I am running this with:

yes | vector --config dummy.yaml

And then running vector top in a different terminal.

So far, I haven't been able to repro but it hasn't reached nearly the number of events processed by our real vector deployment yet. I will leave it running for a while and see what happens.

jblang commented 1 year ago

Still no luck in reproducing locally, but I did get a co-worker to confirm he hits the same issue from Linux. I've removed WSL2 from the subject to reflect that it does not appear to be specific to the client OS used. Also found that it comes up almost immediately if I set the --interval to 1 instead of the default 500 ms.

So reiterating my findings:

jblang commented 1 year ago

The more I think about it, the more I am convinced it has something to do with what Vector is trying to display on screen. Possibly during initialization, it's trying to calculate the optimal column size for some rapidly fluctuating values and it keeps oscillating until it finds equilibrium. The 1ms polling interval would allow the oscillations to stabilize more quickly before it settles on a size for each column. When I tried to reproduce locally, I was feeding it a steady stream of events from the yes command so it wouldn't have been oscillating.

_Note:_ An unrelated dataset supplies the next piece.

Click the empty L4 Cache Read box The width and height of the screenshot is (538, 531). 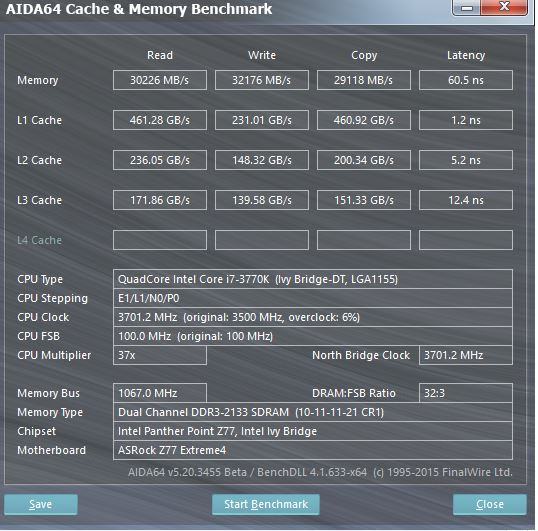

jblang commented 1 year ago

@bruceg bump. Just wanted to make sure you saw my last comment on this.

jblang commented 9 months ago

Bumping this again... any possibility I'm right about my theory in my last comment?

bruceg commented 9 months ago

It seems likely that it has something to do with what it is trying to display. I am doubtful about it having anything to do with fluctuating values and trying to settle on a size, though, given what I had seen in the code previously. It could be, though there isn't anything explicitly looping to settle on a value. We haven't had time to look at this, but doing a quick look now, I wonder if there might be a channel size issue. What happens if you change the channel sizes in src/top/*.rs from 20 to something much larger? Also, is the CPU load high while looping? It might be hard to tell if Vector is busy, I'm just wondering if there is some quadratic or worse behavior in the updater function or some other initialization.